Retrovirus - Host Interaction
Our research interests revolve around many different subjects relevant to obtaining a better understanding of the interaction of retroviruses with their host cells and organisms. Over the past few decades, retroviruses have been remarkably rewarding objects for study, and have revealed and illuminated many aspects of biology, including evolution of host-pathogen relationships, mechanisms of disease, including cancer, AIDS, and others, cellular signaling and trafficking, and fundamental mechanisms of evolution.
Avian Retroviruses and the Evolution of Retrovirus - Receptor Interaction
Avian retroviruses are remarkable in that they have been able to evolve fairly recently to use completely different cell surface proteins as receptors, a process which must involve changes in the hr 2 and 2 regions of the envelope protein necessary for binding and entry. Since there is considerable variation in receptor availability among the natural host (the chicken) of these viruses, such adaptability is crucial for their long-term survival. To study the evolution of receptor usage, we have obtained numerous mutations in a small portion of hr1, all of which confer on the virus the ability to enter cells independent of receptor binding. We are testing the mechanism of this effect, as well as the hypothesis that such mutations represent the first step in a complex evolutionary pathway toward use of a completely different receptor.
Mechanism and Specificity of Viral DNA Integration into the Host Genome
By data mining of large libraries of sequences flanking integrate HIV, MLV, and ALV proviruses, we uncovered a surprising preference for specific bases at specific positions relative to the integrated provirus, and an even more surprising symmetry of the base preferences relative to its ends.
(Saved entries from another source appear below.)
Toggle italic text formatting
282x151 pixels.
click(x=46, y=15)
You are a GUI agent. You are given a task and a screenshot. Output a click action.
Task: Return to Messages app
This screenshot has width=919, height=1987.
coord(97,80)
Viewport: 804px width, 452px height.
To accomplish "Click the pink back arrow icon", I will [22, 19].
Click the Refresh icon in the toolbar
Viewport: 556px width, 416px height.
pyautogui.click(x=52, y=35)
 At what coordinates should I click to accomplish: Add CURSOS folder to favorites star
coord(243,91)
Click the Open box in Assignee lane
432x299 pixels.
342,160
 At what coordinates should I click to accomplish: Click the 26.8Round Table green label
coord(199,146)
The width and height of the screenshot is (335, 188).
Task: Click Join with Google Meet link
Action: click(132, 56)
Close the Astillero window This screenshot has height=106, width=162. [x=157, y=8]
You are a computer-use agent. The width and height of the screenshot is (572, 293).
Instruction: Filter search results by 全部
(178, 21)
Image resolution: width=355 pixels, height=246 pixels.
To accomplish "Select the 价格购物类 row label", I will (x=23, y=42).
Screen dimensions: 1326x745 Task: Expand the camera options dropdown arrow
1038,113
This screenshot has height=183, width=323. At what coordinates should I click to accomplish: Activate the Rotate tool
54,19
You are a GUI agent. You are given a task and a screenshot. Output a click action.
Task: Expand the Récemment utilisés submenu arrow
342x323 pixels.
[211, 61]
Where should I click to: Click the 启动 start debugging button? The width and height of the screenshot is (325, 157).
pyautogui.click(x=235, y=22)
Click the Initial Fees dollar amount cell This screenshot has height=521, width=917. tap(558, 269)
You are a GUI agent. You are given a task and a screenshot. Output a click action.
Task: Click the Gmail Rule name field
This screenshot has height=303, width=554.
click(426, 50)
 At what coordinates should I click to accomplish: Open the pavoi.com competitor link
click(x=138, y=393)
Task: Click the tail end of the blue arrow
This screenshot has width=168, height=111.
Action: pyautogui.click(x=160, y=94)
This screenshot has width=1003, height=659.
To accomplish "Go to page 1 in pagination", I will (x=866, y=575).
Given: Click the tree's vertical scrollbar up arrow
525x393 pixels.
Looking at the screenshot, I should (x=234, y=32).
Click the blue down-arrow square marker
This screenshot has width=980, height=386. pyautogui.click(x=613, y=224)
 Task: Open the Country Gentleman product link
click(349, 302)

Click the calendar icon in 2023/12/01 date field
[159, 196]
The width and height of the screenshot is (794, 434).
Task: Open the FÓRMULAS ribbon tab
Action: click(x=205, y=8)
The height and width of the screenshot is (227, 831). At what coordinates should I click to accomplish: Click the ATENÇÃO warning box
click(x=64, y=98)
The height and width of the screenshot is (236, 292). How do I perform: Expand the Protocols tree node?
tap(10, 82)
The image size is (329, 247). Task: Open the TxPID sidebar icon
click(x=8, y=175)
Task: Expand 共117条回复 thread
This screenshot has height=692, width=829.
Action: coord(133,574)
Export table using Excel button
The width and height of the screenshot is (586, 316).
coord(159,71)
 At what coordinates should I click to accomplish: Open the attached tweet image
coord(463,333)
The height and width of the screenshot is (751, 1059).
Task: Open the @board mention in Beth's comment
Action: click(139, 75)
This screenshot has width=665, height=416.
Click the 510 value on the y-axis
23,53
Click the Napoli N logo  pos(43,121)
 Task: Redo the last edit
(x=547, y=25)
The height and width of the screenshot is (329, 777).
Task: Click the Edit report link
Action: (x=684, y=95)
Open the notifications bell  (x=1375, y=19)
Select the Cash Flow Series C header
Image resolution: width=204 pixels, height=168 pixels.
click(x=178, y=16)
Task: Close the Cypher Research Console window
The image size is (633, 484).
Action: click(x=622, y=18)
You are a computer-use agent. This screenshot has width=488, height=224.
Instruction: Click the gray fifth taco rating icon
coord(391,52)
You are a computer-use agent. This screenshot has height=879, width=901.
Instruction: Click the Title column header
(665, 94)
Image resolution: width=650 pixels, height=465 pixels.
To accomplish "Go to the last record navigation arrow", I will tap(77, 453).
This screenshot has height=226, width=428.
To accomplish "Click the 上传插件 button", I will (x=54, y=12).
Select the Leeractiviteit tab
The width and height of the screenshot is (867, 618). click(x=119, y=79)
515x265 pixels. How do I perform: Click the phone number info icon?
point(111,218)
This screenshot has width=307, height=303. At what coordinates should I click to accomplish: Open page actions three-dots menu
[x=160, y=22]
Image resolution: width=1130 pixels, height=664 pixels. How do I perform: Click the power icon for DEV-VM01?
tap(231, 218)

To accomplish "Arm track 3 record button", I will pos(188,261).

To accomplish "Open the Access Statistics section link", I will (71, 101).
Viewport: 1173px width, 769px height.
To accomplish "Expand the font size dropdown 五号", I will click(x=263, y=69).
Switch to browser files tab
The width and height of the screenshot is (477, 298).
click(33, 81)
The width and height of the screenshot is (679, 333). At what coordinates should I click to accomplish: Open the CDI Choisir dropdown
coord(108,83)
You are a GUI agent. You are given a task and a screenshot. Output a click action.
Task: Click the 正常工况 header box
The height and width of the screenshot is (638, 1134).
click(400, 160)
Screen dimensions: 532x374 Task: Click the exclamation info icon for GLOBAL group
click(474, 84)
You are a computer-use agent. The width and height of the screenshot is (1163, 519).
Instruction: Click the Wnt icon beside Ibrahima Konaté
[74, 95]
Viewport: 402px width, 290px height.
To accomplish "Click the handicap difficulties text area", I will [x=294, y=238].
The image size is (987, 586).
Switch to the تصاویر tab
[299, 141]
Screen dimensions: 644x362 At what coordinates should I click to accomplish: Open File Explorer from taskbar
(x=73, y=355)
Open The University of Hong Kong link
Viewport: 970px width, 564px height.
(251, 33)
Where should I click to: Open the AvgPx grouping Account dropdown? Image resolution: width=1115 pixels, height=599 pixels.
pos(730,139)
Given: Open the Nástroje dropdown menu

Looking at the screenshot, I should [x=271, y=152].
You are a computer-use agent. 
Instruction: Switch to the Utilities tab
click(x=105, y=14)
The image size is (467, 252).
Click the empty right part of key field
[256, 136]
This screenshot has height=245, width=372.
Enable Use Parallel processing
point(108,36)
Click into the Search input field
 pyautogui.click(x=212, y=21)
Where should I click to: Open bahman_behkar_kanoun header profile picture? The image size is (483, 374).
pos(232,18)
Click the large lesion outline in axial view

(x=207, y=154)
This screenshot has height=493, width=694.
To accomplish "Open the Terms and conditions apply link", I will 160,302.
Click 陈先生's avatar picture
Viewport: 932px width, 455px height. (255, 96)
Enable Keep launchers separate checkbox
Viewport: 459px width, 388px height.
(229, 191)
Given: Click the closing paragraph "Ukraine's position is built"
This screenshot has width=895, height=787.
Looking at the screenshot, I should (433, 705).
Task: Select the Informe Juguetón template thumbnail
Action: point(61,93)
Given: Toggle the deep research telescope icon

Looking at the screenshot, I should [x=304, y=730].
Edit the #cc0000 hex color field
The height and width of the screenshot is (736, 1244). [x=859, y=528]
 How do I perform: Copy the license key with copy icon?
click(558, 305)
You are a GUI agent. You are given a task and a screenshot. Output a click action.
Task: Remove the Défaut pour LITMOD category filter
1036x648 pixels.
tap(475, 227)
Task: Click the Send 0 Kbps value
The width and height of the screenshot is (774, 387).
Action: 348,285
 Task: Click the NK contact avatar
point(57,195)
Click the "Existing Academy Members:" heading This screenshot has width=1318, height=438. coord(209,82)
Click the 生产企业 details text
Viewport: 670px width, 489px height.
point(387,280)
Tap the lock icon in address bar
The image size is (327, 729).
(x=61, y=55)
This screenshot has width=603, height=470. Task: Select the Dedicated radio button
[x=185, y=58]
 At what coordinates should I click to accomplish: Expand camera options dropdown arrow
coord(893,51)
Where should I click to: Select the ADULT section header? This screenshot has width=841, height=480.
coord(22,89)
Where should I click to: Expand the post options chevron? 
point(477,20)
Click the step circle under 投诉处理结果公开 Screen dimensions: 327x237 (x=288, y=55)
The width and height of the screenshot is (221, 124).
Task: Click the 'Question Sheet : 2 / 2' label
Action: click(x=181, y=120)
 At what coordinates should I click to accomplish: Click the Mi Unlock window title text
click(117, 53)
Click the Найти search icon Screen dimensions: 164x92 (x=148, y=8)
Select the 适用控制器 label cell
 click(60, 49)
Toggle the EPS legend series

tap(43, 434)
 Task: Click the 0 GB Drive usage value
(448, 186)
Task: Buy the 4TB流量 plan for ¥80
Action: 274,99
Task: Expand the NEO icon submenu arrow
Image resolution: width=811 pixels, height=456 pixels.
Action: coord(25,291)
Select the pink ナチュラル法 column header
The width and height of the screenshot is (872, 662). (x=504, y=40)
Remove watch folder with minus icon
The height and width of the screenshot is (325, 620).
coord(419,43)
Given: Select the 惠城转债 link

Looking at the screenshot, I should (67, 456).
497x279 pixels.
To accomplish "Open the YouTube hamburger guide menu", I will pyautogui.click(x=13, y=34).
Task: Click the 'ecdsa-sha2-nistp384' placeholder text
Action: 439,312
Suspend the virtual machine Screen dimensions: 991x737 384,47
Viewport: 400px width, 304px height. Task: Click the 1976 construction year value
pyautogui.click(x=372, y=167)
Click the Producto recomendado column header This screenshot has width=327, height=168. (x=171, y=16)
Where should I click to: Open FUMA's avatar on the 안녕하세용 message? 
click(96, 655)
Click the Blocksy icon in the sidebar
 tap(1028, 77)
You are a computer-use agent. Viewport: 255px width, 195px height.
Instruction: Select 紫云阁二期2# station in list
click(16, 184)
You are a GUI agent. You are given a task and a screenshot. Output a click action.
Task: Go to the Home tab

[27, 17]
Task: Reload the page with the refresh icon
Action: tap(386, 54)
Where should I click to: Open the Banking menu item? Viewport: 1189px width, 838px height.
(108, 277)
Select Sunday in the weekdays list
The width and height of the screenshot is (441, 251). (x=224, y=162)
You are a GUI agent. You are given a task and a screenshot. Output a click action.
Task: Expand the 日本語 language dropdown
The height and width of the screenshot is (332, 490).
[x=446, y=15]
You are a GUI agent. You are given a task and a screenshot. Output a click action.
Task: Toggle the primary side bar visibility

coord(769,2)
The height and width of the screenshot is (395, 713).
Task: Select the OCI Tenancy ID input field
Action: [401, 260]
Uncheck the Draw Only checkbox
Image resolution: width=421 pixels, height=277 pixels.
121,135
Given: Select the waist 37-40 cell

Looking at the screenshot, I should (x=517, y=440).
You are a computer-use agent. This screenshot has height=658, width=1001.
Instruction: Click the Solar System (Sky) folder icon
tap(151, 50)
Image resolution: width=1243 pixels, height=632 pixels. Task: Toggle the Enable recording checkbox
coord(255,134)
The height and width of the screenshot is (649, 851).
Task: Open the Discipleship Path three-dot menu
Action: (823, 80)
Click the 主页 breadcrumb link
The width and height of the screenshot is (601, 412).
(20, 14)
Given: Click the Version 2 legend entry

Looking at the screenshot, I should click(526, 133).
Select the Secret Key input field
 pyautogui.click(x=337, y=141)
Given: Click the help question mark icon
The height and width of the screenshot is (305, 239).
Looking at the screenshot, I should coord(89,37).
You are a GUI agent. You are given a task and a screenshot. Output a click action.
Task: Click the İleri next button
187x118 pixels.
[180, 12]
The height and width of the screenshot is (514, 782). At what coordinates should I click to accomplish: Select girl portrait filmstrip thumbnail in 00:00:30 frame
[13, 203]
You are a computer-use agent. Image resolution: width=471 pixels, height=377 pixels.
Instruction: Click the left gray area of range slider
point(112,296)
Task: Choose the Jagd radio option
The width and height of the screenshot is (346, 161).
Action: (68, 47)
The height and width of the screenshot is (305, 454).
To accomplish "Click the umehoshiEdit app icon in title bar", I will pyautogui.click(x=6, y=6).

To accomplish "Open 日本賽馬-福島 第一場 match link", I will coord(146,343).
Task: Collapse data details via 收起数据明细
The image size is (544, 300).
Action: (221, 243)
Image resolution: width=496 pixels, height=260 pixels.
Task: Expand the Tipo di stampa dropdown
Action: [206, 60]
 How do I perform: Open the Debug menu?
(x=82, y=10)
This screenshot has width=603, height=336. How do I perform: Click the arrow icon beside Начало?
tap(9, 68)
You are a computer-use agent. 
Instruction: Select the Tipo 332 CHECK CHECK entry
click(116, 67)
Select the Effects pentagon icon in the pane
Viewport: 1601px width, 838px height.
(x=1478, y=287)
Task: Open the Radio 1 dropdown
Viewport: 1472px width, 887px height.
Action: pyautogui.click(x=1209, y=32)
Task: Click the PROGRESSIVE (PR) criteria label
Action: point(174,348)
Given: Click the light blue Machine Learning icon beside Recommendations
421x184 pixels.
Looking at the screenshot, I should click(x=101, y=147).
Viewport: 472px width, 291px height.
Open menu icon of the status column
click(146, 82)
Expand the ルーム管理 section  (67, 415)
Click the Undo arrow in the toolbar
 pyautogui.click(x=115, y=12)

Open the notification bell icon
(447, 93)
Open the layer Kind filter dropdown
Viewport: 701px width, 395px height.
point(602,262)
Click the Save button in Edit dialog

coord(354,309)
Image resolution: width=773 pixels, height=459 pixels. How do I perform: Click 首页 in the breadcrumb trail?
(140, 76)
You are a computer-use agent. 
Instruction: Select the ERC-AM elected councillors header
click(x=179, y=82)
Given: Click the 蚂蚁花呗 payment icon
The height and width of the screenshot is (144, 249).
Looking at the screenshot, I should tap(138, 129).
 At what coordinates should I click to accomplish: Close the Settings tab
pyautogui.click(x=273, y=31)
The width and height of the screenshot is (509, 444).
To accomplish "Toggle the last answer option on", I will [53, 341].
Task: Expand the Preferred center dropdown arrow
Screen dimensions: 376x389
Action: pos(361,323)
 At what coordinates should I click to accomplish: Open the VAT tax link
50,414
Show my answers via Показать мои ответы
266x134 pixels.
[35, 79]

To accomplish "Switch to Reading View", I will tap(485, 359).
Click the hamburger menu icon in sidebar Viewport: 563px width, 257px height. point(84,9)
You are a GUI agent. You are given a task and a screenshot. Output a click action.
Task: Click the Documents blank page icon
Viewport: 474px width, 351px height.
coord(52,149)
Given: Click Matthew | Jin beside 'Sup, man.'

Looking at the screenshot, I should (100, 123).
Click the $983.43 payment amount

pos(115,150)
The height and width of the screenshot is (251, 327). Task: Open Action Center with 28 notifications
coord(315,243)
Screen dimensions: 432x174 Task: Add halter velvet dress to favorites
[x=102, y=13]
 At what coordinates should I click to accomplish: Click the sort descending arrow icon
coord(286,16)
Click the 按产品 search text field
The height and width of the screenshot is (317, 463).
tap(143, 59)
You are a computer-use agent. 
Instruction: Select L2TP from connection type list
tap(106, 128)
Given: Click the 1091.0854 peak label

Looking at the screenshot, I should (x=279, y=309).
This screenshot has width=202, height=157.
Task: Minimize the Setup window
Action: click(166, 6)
Figure 1. Distribution of specific bases relative to the sites of joining of the ends of HIV DNA to cell DNA (dotted lines). The sequence of the two different strands is colored differently. Note the striking symmetry around the midpoint of integration (arrow).
Mechanism of Retroviral Genetic Variation
We have been particularly interested in recombination which occurs when a cell is infected with a heterozygous virion that contains genomes derived from two different proviruses. To study the potential of such virions to promote recombination we developed a tagging technique to label virus RNA with fluorescent dye fused to specific RNA binding proteins. In collaboration with the laboratory of Wei-Shau Hu, at NCI-Frederick, we were able to visualize the genome RNA content of HIV virions made by cells with two different proviruses and show that distribution among virions was completely random, but could be strongly affected by a few specific base changes.
Figure 2. Each set of dots represents an HIV virion, with the two different genomes tagged red or green. Arrows mark heterozygous virions containing both types of RNA, with wild-type (left) dimer linkage sequence, or simple mutations that suppress (middle) or enhance (right) dimer formation.
The "Fossil" Record of Endogenous Proviruses and Virus - Host Evolution
Endogenous proviruses are found in the normal DNA of all vertebrates and many other species. Proviruses and fragments comprise more than 8% of the human genome, several fold more than genes. When a relatively benign virus is transmitted to a new species, it can become much more virulent, leading to adaptation of both host and virus toward a more benign relationship. During this process, some retroviruses can become established in the host genome as endogenous proviruses and transmitted to its descendant species, even long after the infectious virus has become extinct.
Figure 3. The illustration depicts aspects of the relationship of endogenous retroviruses to their hosts.
We are pursuing the association of these viruses with human disease, such as the human endogenous virus HERV-K and breast cancer, as well as the newly described XMRV, a close relative of endogenous viruses of mice. Finally, we are modeling the complex relationship between HIV and the infected host, with the goal of understanding the role of specific evolutionary forces in shaping the extraordinary genetic diversity of the virus, leading to important consequences such as resistance to antiviral drugs.